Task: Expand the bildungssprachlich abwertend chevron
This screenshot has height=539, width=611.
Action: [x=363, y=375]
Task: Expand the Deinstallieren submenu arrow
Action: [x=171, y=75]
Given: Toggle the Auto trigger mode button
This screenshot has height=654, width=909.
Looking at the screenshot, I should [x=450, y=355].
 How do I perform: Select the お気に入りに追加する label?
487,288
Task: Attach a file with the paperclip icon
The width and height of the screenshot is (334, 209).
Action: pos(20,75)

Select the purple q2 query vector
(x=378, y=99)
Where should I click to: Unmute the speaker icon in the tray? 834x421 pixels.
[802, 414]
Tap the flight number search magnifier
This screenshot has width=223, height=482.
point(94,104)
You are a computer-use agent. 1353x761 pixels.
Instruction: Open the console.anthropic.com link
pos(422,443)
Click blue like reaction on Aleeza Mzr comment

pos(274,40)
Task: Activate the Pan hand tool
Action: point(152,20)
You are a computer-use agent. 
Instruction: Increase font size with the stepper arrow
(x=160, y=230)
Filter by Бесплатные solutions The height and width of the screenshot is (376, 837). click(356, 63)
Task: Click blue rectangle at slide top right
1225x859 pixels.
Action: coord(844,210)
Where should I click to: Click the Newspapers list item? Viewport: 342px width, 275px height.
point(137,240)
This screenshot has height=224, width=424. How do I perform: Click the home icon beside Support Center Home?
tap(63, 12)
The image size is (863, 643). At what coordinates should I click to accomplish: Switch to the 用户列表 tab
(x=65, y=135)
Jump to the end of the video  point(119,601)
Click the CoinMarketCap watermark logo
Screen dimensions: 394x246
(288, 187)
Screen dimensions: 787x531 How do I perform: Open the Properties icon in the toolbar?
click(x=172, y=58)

════

**What the task requires:** Starting at the first line, transcribe the material through to the last.

**Answer space:**
Task: Expand the bildungssprachlich abwertend chevron
This screenshot has height=539, width=611.
Action: [x=363, y=375]
Task: Expand the Deinstallieren submenu arrow
Action: [x=171, y=75]
Given: Toggle the Auto trigger mode button
This screenshot has height=654, width=909.
Looking at the screenshot, I should [x=450, y=355].
 How do I perform: Select the お気に入りに追加する label?
487,288
Task: Attach a file with the paperclip icon
The width and height of the screenshot is (334, 209).
Action: pos(20,75)

Select the purple q2 query vector
(x=378, y=99)
Where should I click to: Unmute the speaker icon in the tray? 834x421 pixels.
[802, 414]
Tap the flight number search magnifier
This screenshot has width=223, height=482.
point(94,104)
You are a computer-use agent. 1353x761 pixels.
Instruction: Open the console.anthropic.com link
pos(422,443)
Click blue like reaction on Aleeza Mzr comment

pos(274,40)
Task: Activate the Pan hand tool
Action: point(152,20)
You are a computer-use agent. 
Instruction: Increase font size with the stepper arrow
(x=160, y=230)
Filter by Бесплатные solutions The height and width of the screenshot is (376, 837). click(356, 63)
Task: Click blue rectangle at slide top right
1225x859 pixels.
Action: coord(844,210)
Where should I click to: Click the Newspapers list item? Viewport: 342px width, 275px height.
point(137,240)
This screenshot has height=224, width=424. How do I perform: Click the home icon beside Support Center Home?
tap(63, 12)
The image size is (863, 643). At what coordinates should I click to accomplish: Switch to the 用户列表 tab
(x=65, y=135)
Jump to the end of the video  point(119,601)
Click the CoinMarketCap watermark logo
Screen dimensions: 394x246
(288, 187)
Screen dimensions: 787x531 How do I perform: Open the Properties icon in the toolbar?
click(x=172, y=58)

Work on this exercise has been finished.